Lockheed Martin will supply up to 20 Modular Active Protection System (MAPS) base kits to US Army combat vehicles under a contract totaling up to $30 million.
The kit includes a processor which integrates sensors and countermeasures in an “open, common framework to detect, track, classify and defeat existing and emerging threats like rocket-propelled grenades and anti-tank guided missiles,” the defense manufacturer said in a statement.
“Lockheed Martin partnered with the US Army in 2014 to develop MAPS as a safe and secure vehicle defense system that protects warfighters from a variety of anti-armor threats,” said David Rohall, program manager for Advanced Ground Vehicle Systems at Lockheed Martin.
“Since then, the MAPS base kit has proven itself in multiple live-fire demonstrations.
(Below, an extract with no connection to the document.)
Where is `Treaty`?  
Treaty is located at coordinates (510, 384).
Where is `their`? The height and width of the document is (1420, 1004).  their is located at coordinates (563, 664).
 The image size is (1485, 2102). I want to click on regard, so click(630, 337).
We’re ready to support integration and testing on a variety of Army combat vehicles, the final step before the Army makes a formal decision on fielding this capability.”
Scalable Kit, Fast Processor
The kit is scalable to adjust with current vehicle systems as well as with those that are in the pipeline, Lockheed Martin stated.
Apart from featuring high speed processing power to run the system’s multiple applications, the kit’s other components include application software, a power management distribution system, a user interface, and a network switch.
The manufacturer explains that the kit allows additional components to be added depending on the possible threat perceived against the vehicle, which extends the life cycle of the system and saves the user from developmental costs.
System to Be Fitted in Abrams, Bradleys, and Strykers
Talking further about the capabilities of the kit, Lockheed Martin states that in a live-fire test conducted by the army, MAPS protected a vehicle by warding off anti-tank guided missiles 15 out of 15 times by jamming their signals.
The contract runs for a period of 36 months, during which Lockheed Martin will deliver at least five kits, extendable to 20, and assist the army in testing and integrating the system in vehicles such as Abrams tanks, Armored Multi-Purpose Vehicles, Bradley, and Stryker vehicles.
Contract provisions also stipulate that system-enabled protection includes features beyond active protection, such as underbelly blast protection, as well.